:: ASSIGNMENT ::
Every line in the records below between the one holding "You are a computer-use" and the one holding "to the Settings", inclusive, is to be set down exactly; all other lines are to be left out.

(GIVEN INFORMATION)

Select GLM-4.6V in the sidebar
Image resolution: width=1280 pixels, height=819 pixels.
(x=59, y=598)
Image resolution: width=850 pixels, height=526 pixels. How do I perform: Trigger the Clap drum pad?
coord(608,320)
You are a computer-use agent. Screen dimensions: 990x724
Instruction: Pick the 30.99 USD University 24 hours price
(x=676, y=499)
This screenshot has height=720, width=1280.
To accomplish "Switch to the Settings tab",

(End GIVEN INFORMATION)
(GIVEN INFORMATION)

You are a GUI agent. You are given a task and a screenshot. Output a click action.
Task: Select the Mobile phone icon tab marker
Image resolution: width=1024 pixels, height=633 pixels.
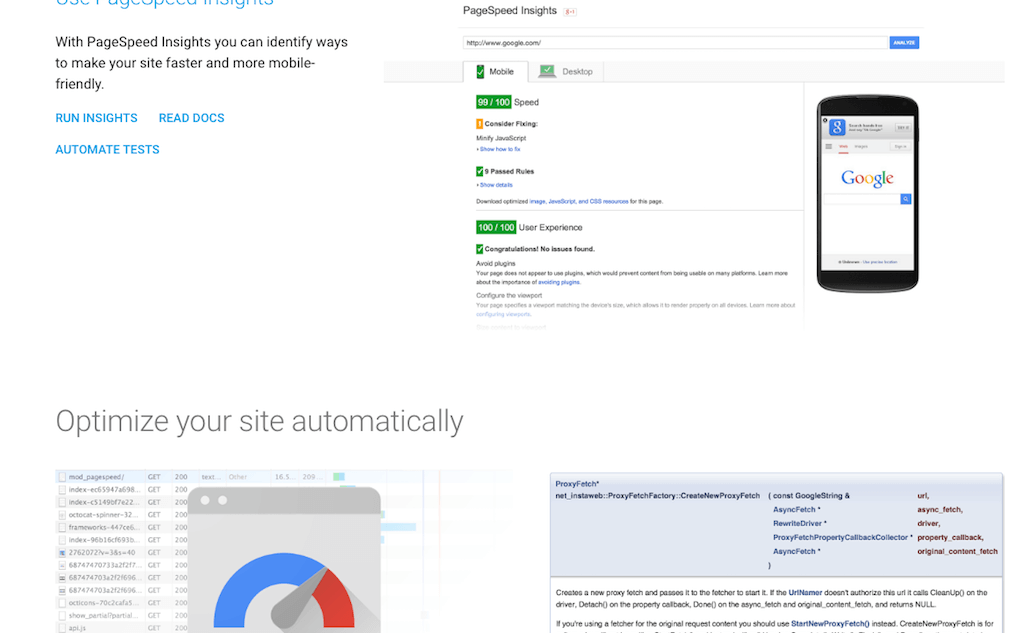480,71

(End GIVEN INFORMATION)

:: SOLVED EXERCISE ::
You are a computer-use agent. Screen dimensions: 990x724
Instruction: Pick the 30.99 USD University 24 hours price
(x=676, y=499)
This screenshot has height=720, width=1280.
To accomplish "Switch to the Settings tab",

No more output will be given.